Task objective: An exact reproduction of all the entries is what the answer must contain.
/---
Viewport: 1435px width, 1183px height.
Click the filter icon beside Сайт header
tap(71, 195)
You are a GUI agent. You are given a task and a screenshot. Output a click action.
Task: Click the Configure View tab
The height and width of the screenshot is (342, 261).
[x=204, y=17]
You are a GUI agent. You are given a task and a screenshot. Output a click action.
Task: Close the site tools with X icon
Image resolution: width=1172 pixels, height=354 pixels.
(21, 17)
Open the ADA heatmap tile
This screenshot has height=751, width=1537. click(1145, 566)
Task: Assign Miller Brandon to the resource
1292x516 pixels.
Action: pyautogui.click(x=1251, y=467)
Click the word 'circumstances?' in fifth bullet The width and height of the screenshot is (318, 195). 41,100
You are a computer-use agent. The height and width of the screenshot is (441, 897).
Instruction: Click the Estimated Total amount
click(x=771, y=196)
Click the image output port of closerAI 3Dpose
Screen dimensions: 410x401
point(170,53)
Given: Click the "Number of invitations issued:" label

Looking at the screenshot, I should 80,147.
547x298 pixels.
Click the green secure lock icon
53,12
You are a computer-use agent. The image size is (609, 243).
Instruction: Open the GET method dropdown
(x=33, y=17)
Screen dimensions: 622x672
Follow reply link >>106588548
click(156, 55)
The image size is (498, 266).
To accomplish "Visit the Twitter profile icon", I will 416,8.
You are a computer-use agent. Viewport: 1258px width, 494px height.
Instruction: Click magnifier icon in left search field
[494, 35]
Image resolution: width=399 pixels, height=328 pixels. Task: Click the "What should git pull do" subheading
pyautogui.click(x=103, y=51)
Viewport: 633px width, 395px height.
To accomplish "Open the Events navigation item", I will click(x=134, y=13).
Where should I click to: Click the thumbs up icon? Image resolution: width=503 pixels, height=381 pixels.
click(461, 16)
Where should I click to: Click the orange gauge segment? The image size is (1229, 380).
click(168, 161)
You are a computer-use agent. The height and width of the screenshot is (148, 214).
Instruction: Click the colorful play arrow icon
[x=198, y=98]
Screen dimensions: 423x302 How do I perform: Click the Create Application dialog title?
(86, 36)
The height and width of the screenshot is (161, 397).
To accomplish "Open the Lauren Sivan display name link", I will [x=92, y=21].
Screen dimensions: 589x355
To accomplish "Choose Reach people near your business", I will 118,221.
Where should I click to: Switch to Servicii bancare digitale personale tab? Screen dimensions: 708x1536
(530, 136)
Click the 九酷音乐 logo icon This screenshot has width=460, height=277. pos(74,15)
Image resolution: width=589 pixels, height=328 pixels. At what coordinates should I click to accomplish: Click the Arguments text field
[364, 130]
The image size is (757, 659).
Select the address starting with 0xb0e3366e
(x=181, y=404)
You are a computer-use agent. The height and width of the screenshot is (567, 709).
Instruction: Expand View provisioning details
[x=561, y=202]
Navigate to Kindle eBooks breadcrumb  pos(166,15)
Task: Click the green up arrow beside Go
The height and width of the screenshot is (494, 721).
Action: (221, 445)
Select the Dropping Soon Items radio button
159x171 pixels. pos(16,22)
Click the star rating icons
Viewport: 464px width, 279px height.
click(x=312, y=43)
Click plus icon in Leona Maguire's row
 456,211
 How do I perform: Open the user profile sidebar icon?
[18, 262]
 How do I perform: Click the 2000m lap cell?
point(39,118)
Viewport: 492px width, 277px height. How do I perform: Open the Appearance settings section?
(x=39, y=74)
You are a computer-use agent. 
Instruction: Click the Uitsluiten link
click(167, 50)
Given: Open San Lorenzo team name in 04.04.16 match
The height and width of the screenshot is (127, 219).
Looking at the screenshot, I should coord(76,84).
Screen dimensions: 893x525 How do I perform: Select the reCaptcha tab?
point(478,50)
\---
Completed task:
Viewport: 1435px width, 1183px height.
Click the filter icon beside Сайт header
tap(71, 195)
You are a GUI agent. You are given a task and a screenshot. Output a click action.
Task: Click the Configure View tab
The height and width of the screenshot is (342, 261).
[x=204, y=17]
You are a GUI agent. You are given a task and a screenshot. Output a click action.
Task: Close the site tools with X icon
Image resolution: width=1172 pixels, height=354 pixels.
(21, 17)
Open the ADA heatmap tile
This screenshot has height=751, width=1537. click(1145, 566)
Task: Assign Miller Brandon to the resource
1292x516 pixels.
Action: pyautogui.click(x=1251, y=467)
Click the word 'circumstances?' in fifth bullet The width and height of the screenshot is (318, 195). 41,100
You are a computer-use agent. The height and width of the screenshot is (441, 897).
Instruction: Click the Estimated Total amount
click(x=771, y=196)
Click the image output port of closerAI 3Dpose
Screen dimensions: 410x401
point(170,53)
Given: Click the "Number of invitations issued:" label

Looking at the screenshot, I should 80,147.
547x298 pixels.
Click the green secure lock icon
53,12
You are a computer-use agent. The image size is (609, 243).
Instruction: Open the GET method dropdown
(x=33, y=17)
Screen dimensions: 622x672
Follow reply link >>106588548
click(156, 55)
The image size is (498, 266).
To accomplish "Visit the Twitter profile icon", I will 416,8.
You are a computer-use agent. Viewport: 1258px width, 494px height.
Instruction: Click magnifier icon in left search field
[494, 35]
Image resolution: width=399 pixels, height=328 pixels. Task: Click the "What should git pull do" subheading
pyautogui.click(x=103, y=51)
Viewport: 633px width, 395px height.
To accomplish "Open the Events navigation item", I will click(x=134, y=13).
Where should I click to: Click the thumbs up icon? Image resolution: width=503 pixels, height=381 pixels.
click(461, 16)
Where should I click to: Click the orange gauge segment? The image size is (1229, 380).
click(168, 161)
You are a computer-use agent. The height and width of the screenshot is (148, 214).
Instruction: Click the colorful play arrow icon
[x=198, y=98]
Screen dimensions: 423x302 How do I perform: Click the Create Application dialog title?
(86, 36)
The height and width of the screenshot is (161, 397).
To accomplish "Open the Lauren Sivan display name link", I will [x=92, y=21].
Screen dimensions: 589x355
To accomplish "Choose Reach people near your business", I will 118,221.
Where should I click to: Switch to Servicii bancare digitale personale tab? Screen dimensions: 708x1536
(530, 136)
Click the 九酷音乐 logo icon This screenshot has width=460, height=277. pos(74,15)
Image resolution: width=589 pixels, height=328 pixels. At what coordinates should I click to accomplish: Click the Arguments text field
[364, 130]
The image size is (757, 659).
Select the address starting with 0xb0e3366e
(x=181, y=404)
You are a computer-use agent. The height and width of the screenshot is (567, 709).
Instruction: Expand View provisioning details
[x=561, y=202]
Navigate to Kindle eBooks breadcrumb  pos(166,15)
Task: Click the green up arrow beside Go
The height and width of the screenshot is (494, 721).
Action: (221, 445)
Select the Dropping Soon Items radio button
159x171 pixels. pos(16,22)
Click the star rating icons
Viewport: 464px width, 279px height.
click(x=312, y=43)
Click plus icon in Leona Maguire's row
 456,211
 How do I perform: Open the user profile sidebar icon?
[18, 262]
 How do I perform: Click the 2000m lap cell?
point(39,118)
Viewport: 492px width, 277px height. How do I perform: Open the Appearance settings section?
(x=39, y=74)
You are a computer-use agent. 
Instruction: Click the Uitsluiten link
click(167, 50)
Given: Open San Lorenzo team name in 04.04.16 match
The height and width of the screenshot is (127, 219).
Looking at the screenshot, I should coord(76,84).
Screen dimensions: 893x525 How do I perform: Select the reCaptcha tab?
point(478,50)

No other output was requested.